Implement VectorStore over LanceDB (embedded). Stores per-model tables (chunk_embeddings_<model>_<dim>.lance), upserts vectors transactionally with a row in embedding_records (SQLite), and serves search for the vector retrieval mode.
Why now / why this size
Closes the loop chunk → vector. Splits cleanly from kb-search so hybrid (p3-4) can compose lexical + vector retrievers without leaking storage details.
Allowed dependencies
kb-core
kb-config
kb-store-sqlite (only for writing/reading rows in embedding_records)
lancedb
arrow (and arrow-array, arrow-schema)
serde, serde_json
tracing
thiserror
Forbidden dependencies
kb-source-fs, kb-parse-md, kb-normalize, kb-chunk, kb-embed* (consumes Vec<f32> via input only — no embedding logic here), kb-search, kb-llm*, kb-rag, kb-tui, kb-desktop
Inputs
input
type
source
VectorRecord[..]
kb_core::VectorRecord
kb-app::embed_index (P3 facade)
query vector
&[f32]
kb-embed-local (Embedder::embed for query)
filters
kb_core::SearchFilters
SearchQuery
kb-config::Config.storage.vector_dir
path
runtime
Outputs
output
type
downstream
Lance tables under vector_dir/chunk_embeddings_<model>_<dim>.lance/
For corpora < 100k rows, no IVF index — flat cosine. Above that threshold, the next migration task (P+) introduces IVF; this task does not.
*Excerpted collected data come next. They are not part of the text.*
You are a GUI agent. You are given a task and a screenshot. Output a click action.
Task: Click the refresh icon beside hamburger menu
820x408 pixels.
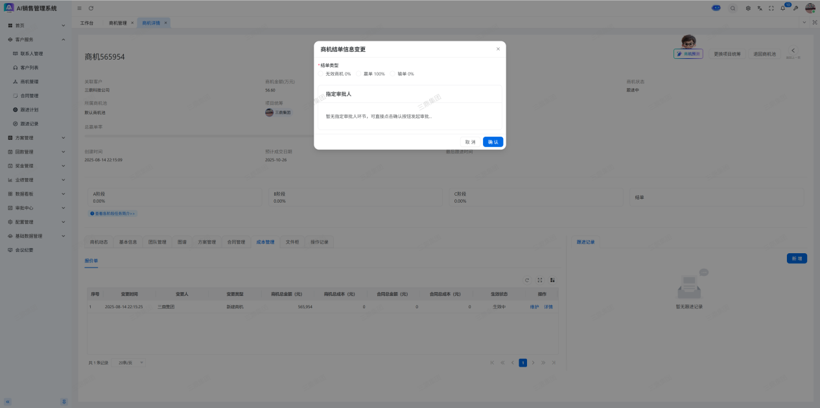pyautogui.click(x=91, y=8)
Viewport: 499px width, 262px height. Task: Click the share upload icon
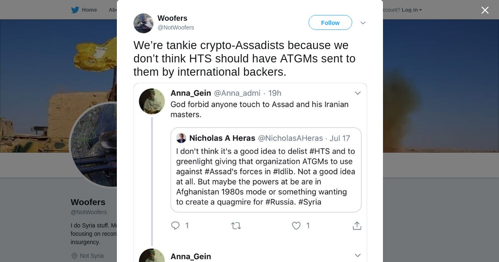tap(357, 225)
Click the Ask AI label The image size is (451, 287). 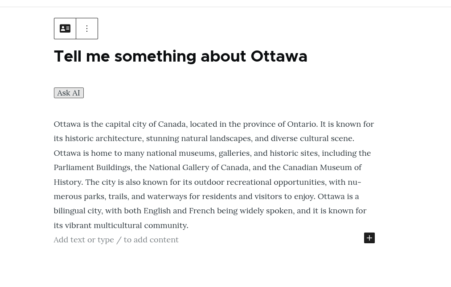68,92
upsert is best-effort 2-step (Lance commit, then SQLite INSERT OR REPLACE INTO embedding_records). On SQLite failure after Lance commit, log a warning; the next upsert reconciles via the UNIQUE(chunk_id, model_id, model_version, dimensions) constraint.
Dimension mismatch (record dim ≠ table dim) returns anyhow::Error from upsert and writes nothing.
search performs cosine similarity, applies SearchFilters post-fetch (filter-then-limit may over-fetch internally — fetch 2 * k then trim).